───── Supplied information

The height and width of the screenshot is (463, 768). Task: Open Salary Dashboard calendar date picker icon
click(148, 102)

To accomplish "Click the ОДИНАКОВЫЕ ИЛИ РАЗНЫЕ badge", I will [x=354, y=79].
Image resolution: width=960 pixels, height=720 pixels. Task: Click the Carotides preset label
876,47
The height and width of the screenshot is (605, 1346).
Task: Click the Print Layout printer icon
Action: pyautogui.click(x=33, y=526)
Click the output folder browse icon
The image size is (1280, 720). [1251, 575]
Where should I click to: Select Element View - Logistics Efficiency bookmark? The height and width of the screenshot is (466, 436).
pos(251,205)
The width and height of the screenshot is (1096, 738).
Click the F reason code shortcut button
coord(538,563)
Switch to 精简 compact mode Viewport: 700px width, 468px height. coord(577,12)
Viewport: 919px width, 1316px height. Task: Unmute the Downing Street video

──────────

The full listing, top to bottom: write it out again exactly.

**Answer below**
The height and width of the screenshot is (463, 768). Task: Open Salary Dashboard calendar date picker icon
click(148, 102)

To accomplish "Click the ОДИНАКОВЫЕ ИЛИ РАЗНЫЕ badge", I will [x=354, y=79].
Image resolution: width=960 pixels, height=720 pixels. Task: Click the Carotides preset label
876,47
The height and width of the screenshot is (605, 1346).
Task: Click the Print Layout printer icon
Action: pyautogui.click(x=33, y=526)
Click the output folder browse icon
The image size is (1280, 720). [1251, 575]
Where should I click to: Select Element View - Logistics Efficiency bookmark? The height and width of the screenshot is (466, 436).
pos(251,205)
The width and height of the screenshot is (1096, 738).
Click the F reason code shortcut button
coord(538,563)
Switch to 精简 compact mode Viewport: 700px width, 468px height. coord(577,12)
Viewport: 919px width, 1316px height. Task: Unmute the Downing Street video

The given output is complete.